Exercise aim
Starting at the line that contains "This screenshot has width=1024, height=849.", reproduce only the lines through the end of the data, exactly, including both the first and the last; skip the pictures.

Given data
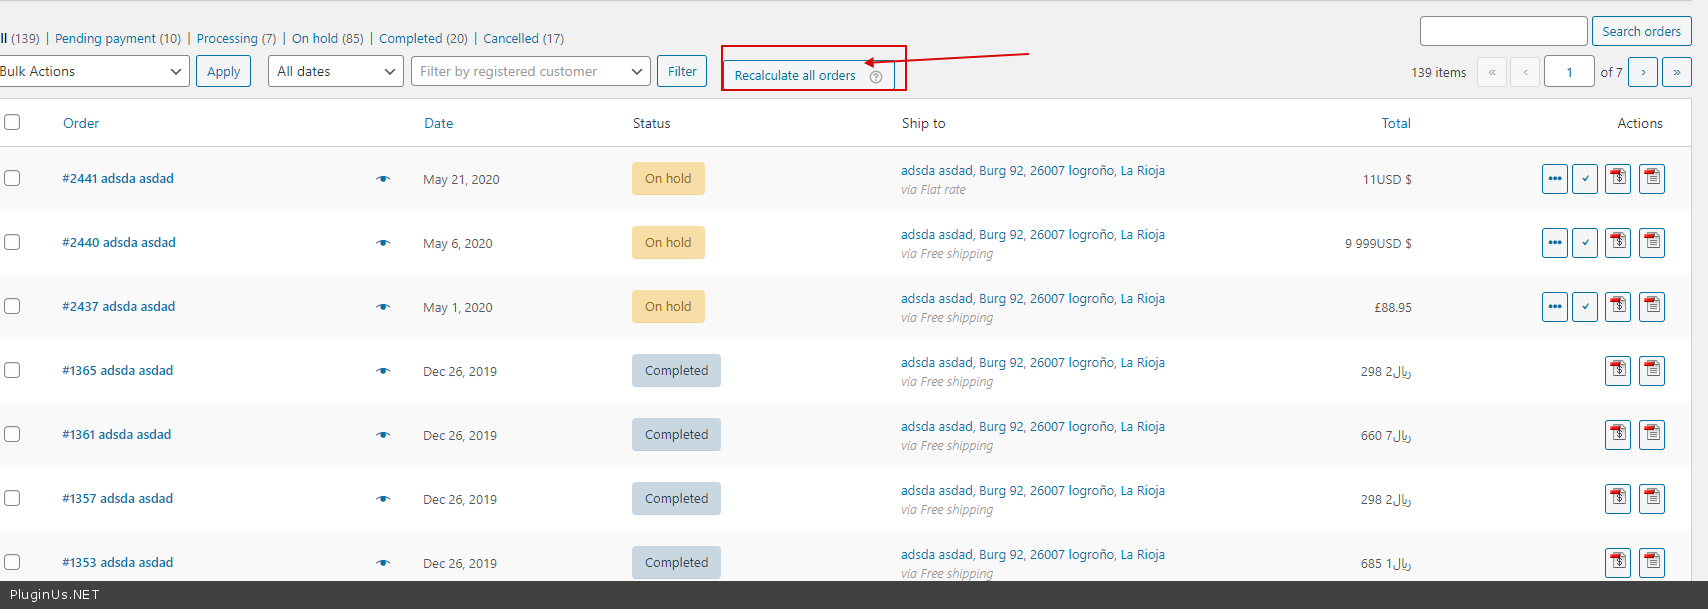Open order #1353 adsda asdad link

pyautogui.click(x=118, y=562)
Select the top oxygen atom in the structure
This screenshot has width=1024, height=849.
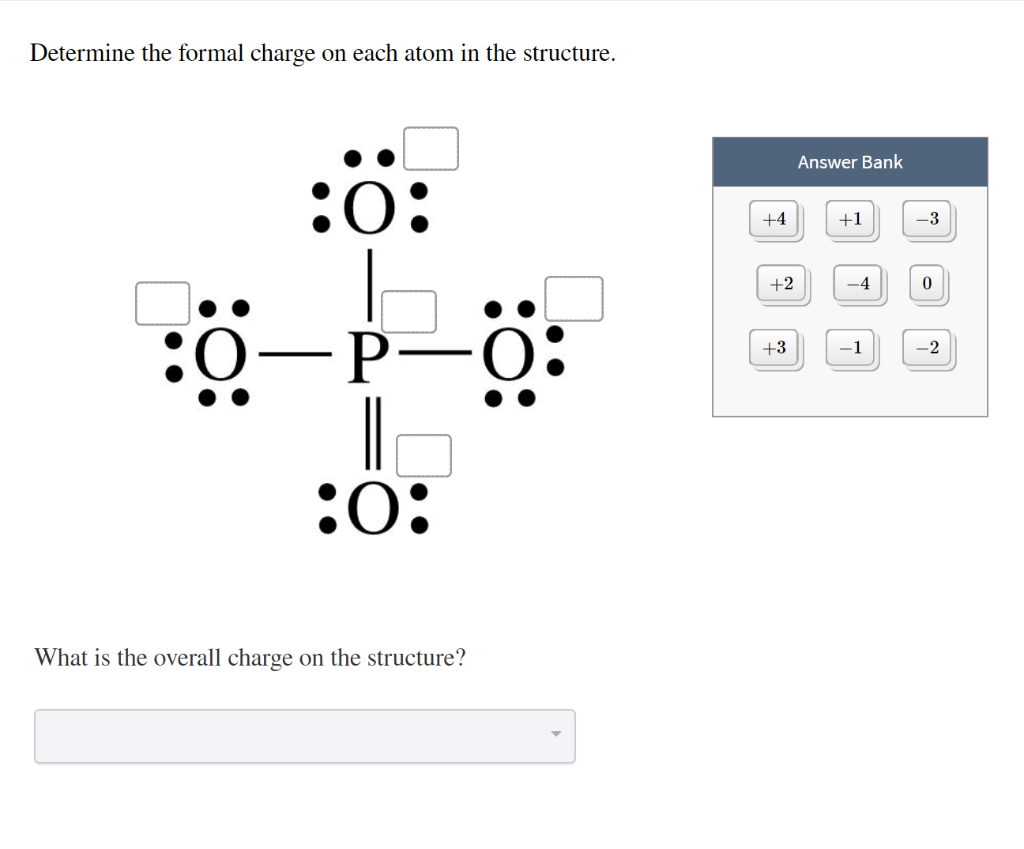pos(371,207)
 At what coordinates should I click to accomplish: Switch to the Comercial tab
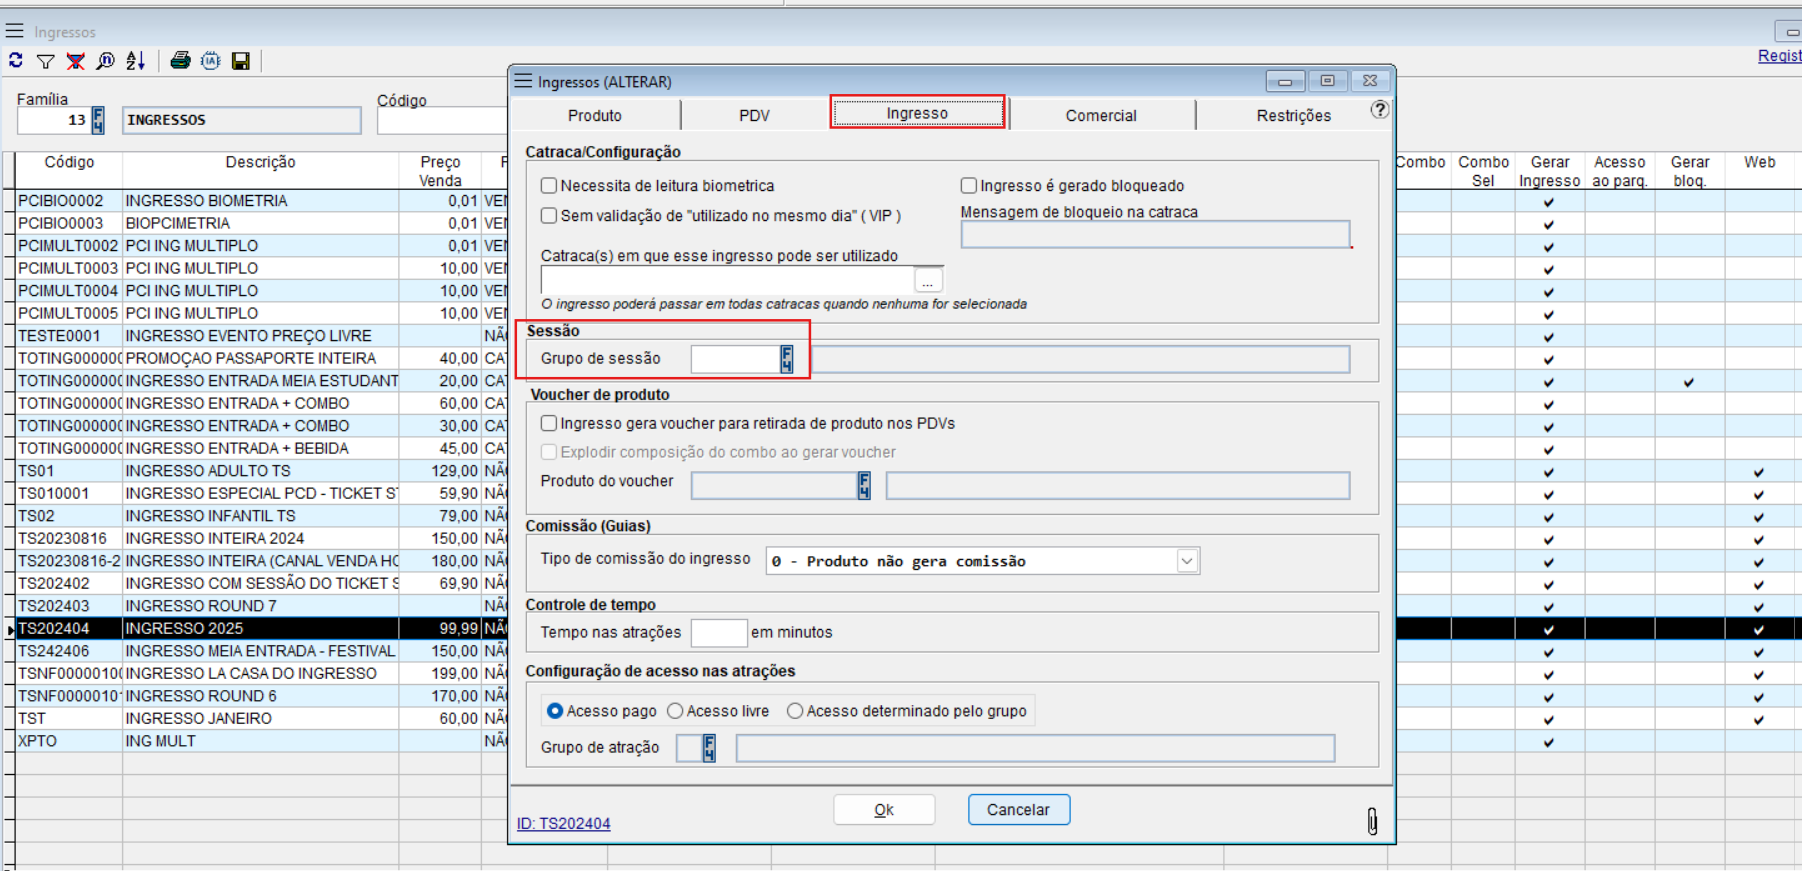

Solution to the exercise
This screenshot has width=1024, height=849.
pos(371,207)
 At what coordinates should I click to accomplish: Switch to the Comercial tab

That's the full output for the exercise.